Theodore Whyte (Resilience 26 August 2021) argues that central banks across the world are being less than honest about pledges to pull out of the fossil fuel industry when they are doing the opposite. A campaign marketing to build a positive image for population concerned about the climate crisis, is not the same thing as acting on it.
Central banks are continuing to help channel trillions of dollars into fossil fuels through policy decisions and direct financing, with overall sums rising in recent years, a new report has found.
None of the twelve banks examined are on track to meet the Paris Agreement targets despite many of them recently pledging to reach net zero emissions by 2050, the US-based environmental organisation Oil Change International (OCI) said.
The report calls on governments to update the mandates of the banks to support the managed decline of fossil fuels.
The news comes ahead of a virtual conference of central bankers on Friday, where policy leaders and investors are expected to discuss the challenges posed by climate change.
‘Tinkering Around the Edges’
David Tong, Global Industry Campaign Manager at OCI and an author of the report, said in a statement:
“Central banks have access to powerful tools to confront the climate crisis, but they aren’t using them. Instead of using their power to cut off finance for fossil fuels, they are making themselves busy tinkering around the edges of the climate crisis.”
He continued: “The climate crisis is too dire and too urgent for such critical institutions to be dawdling when they could be leading the finance sector in a new, climate-safe direction.”

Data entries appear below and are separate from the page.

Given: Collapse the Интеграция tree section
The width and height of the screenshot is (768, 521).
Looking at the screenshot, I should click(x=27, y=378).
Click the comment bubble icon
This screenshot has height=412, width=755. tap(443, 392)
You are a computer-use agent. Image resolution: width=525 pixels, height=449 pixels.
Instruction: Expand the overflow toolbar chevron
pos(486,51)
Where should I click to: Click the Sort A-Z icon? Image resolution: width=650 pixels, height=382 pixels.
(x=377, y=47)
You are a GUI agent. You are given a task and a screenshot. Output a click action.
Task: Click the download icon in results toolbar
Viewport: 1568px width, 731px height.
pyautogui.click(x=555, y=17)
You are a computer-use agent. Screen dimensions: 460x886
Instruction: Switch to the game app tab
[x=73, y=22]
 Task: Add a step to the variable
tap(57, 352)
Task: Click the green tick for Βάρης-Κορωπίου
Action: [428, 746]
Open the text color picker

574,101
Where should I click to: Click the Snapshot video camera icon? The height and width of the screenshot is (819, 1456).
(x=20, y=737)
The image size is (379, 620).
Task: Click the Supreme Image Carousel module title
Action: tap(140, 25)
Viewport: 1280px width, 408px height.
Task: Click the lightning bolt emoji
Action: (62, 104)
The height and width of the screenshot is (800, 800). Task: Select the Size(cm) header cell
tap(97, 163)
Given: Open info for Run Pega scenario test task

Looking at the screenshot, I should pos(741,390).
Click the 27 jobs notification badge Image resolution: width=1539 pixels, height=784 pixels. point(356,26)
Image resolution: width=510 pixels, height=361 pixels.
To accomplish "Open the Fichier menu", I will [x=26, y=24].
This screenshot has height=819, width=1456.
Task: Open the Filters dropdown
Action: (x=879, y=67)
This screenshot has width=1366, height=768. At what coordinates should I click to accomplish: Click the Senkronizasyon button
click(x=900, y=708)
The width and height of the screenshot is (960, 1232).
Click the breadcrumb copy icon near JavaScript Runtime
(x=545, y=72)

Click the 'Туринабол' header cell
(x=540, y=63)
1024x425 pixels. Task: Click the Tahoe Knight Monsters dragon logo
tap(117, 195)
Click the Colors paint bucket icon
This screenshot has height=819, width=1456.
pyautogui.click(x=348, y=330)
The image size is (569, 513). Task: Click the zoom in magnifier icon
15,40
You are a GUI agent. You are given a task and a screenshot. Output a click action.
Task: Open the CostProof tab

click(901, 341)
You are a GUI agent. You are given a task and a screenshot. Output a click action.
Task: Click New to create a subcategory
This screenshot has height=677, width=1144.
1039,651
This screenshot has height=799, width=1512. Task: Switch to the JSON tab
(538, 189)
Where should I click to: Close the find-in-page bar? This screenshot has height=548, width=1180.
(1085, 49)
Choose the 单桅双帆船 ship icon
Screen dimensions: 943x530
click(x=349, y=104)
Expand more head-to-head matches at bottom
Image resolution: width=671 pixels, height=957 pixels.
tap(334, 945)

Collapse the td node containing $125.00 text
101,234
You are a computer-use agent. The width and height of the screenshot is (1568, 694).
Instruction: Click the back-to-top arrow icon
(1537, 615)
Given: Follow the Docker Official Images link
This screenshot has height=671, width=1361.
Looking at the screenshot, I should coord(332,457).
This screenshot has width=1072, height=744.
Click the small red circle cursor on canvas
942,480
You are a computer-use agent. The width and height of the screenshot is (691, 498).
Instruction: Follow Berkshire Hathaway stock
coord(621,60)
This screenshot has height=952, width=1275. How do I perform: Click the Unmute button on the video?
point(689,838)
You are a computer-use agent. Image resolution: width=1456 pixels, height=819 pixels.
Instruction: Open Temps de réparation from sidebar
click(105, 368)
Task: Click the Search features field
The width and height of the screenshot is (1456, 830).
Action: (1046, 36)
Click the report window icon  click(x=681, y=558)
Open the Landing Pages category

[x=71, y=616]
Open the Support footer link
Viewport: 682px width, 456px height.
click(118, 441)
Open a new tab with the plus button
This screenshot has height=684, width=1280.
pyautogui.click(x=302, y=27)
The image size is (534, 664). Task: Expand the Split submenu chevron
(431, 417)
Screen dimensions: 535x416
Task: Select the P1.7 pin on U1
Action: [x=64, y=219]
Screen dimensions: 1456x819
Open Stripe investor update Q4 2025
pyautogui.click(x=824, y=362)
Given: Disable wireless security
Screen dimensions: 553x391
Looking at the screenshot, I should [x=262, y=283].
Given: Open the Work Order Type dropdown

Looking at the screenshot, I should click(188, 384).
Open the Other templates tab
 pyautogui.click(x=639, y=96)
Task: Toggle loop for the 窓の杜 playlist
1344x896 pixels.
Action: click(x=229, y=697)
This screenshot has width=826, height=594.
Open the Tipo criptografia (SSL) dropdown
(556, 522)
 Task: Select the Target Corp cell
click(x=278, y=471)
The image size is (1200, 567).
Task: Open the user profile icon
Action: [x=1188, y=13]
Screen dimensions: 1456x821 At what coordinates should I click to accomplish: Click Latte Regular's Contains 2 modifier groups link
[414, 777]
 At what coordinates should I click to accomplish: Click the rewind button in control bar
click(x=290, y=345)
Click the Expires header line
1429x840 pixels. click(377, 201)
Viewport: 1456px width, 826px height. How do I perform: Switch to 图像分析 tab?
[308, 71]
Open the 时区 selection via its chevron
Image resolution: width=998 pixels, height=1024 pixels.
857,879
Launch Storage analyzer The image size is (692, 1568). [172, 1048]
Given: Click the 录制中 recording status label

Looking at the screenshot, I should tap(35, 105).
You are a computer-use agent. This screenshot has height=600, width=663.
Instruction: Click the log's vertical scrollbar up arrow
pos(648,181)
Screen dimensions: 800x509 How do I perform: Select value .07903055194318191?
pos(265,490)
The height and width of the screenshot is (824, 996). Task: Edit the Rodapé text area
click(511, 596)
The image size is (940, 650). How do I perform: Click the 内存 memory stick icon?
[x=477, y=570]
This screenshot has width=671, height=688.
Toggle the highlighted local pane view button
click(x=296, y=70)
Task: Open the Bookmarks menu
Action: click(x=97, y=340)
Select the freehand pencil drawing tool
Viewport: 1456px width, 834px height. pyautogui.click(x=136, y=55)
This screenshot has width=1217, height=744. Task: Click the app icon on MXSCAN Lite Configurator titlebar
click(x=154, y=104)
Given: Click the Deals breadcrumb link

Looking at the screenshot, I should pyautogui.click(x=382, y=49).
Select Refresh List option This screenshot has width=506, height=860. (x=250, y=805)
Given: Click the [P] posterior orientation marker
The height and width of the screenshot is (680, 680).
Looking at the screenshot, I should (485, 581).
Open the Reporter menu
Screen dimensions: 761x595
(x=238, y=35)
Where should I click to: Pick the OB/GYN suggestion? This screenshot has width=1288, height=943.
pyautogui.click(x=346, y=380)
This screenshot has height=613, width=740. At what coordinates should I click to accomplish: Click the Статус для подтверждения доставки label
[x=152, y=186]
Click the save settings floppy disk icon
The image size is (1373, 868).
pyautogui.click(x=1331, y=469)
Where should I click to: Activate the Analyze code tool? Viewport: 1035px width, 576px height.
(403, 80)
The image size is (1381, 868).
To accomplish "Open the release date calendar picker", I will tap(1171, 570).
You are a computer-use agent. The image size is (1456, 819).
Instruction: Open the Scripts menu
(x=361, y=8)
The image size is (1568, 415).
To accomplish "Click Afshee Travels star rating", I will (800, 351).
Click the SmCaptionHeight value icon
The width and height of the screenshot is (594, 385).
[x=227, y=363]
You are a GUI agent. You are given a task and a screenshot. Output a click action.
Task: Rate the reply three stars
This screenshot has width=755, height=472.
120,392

The report looked at 12 central banks from the UK, US, European Union, Canada, China, France, Germany, India, Italy, Japan, Russia, and Switzerland.
It analysed three key functions of central banks to make its conclusions: asset management; rules and support for commercial banks for financing fossil fuels; and policy and research that could guide decision making in the future.
Banks Defend Climate Record
Some central banks have taken steps to increase their transparency and reporting of climate related risks, but the report says this has been overshadowed by a failure to reduce financial flows to the fossil fuel industries, at an estimated $3.8 trillion in the four years following the Paris Agreement.
Financial flows are also increasing to projects linked to the exploration and development of new fossil fuel resources, indicating that central banks are not using their influence as regulators of commercial banks to stem the flow of capital to polluting activities.
Danisha Kazi, Senior Economist at Positive Money, a UK-based advocacy group which collaborated on the report, said the Bank of England in particular should be doing more, in light of recent commitments.
“With its new remit to support net-zero and environmental sustainability, the Bank of England is in a particularly good position to lead the way, but it has yet to turn its words into actions and actively transition the financial system to a more sustainable footing,” she said.
When asked if the bank believed it was doing enough to meet the goals of the Paris Agreement, a Bank of England spokesperson pointed DeSmog to comments made in June by its Governor Andrew Bailey.
At the time, Bailey said the bank was “on course to meet our ambitious target of reducing emissions by 63 percent from 2016 to 2030, a level of reduction consistent with the goals of the Paris Agreement and industry best practice.”
“In addition, this year we have gone further and made a new commitment to achieve net-zero emissions from our physical operations by 2050 at the latest.”
These do not include so-called “financed” emissions from banks’ lending, however.